The selection operator implemented for MG-GE does not rely on the total aggregated fitness of all genomes in MG. This is because it is possible the worst-performing parent might have completely solved one of the output variables but will rarely or never be selected as a parent. Instead, a pseudo-parent is created by performing n number of selection events, where the best-performing genome per output variable is selected from the pool of potential parents. Any selection operator, such as tournament, lexicase, and roulette-wheel selections, can be used to select each genome.
For example, in a standard crossover event, two pseudo-parents are created and used to create two offspring. The selection process is illustrated in Figure 4.

3.10. Well-formed Crossover and Mutation

Each genome in MG evolves a solution to a single and unique target variable. As a result, crossover operations occur between genomes that evolve the same output variable. Mutation operations are applied per genome in MG.
These genetic operations can be performed in several ways. Three types of events are currently implemented for genetic operation purposes. These include: random single-event, binary mask-event and all-event. In a random single event, only a single genome is randomly chosen for crossover and mutation. For a random single event, a binary mask of bit size equal to the number of genomes is randomly generated. All genomes in MG with bit positions in the binary mask whose bit values are one are chosen for mutation and crossover. In all-event, all genomes undergo genetic operations subject to the specified probability of these events occurring by the user.

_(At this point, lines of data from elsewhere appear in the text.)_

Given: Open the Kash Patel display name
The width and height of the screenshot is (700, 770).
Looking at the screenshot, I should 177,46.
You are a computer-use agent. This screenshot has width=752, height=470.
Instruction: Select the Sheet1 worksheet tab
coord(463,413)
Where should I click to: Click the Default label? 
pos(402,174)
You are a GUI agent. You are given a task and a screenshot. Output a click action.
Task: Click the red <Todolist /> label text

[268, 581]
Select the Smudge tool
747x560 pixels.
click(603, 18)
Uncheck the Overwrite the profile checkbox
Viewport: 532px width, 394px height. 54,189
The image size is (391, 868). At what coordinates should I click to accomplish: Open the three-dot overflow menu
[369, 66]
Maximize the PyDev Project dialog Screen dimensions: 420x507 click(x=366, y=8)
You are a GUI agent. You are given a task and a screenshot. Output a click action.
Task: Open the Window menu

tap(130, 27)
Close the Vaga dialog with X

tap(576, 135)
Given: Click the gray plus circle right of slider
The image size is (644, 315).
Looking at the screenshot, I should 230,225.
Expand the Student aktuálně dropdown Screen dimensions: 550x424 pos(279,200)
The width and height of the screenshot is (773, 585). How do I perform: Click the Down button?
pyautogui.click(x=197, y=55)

3.11. Substitution Operator

In solving multi-output problems, there may exist inter-output dependencies as noted in Section 1. To facilitate the evolution of these dependencies, we introduced custom grammar rules as described in Section 3.4. Also, recall each genome in MG is meant to evolve a solution to a single unique output. Evolution is creative and can potentially exploit the inter-output dependency feature by using other sub-optimal output variable expressions as building blocks to solve another output perfectly. However, before extracting the solved output from an individual, if there exists a dependency on sub-optimal or optimal output variables, it is necessary to rewrite/substitute such output variables with their corresponding expression to obtain the final perfect expression for the solved output.
From Listing 2, assuming output variable output_1 has completely been solved. Recall the best-evolved solution is a combination of the best-performing genome per output variable. Given that output_1 is dependent on output_2 and output_2 is, in turn, dependent on output_3, if we extract output_1 without recursively substituting output variables with their corresponding expressions to obtain an expression devoid of output variables, output_1 will no longer be regarded as solved, as output_2 and output_3 are very likely to be different in the created best individual. Applying the substitution operator, we will obtain the solved expression devoid of any output variables as shown in Listing 3. Hence, the importance of the cyclic dependency checking algorithm is to ensure the substitution operator does not get stuck in a non-terminating loop as a result of cyclic dependency existing between output variables.
Listing 2. An individual that completely evolves the solution to output_ 1 (50 out of 50 total cases).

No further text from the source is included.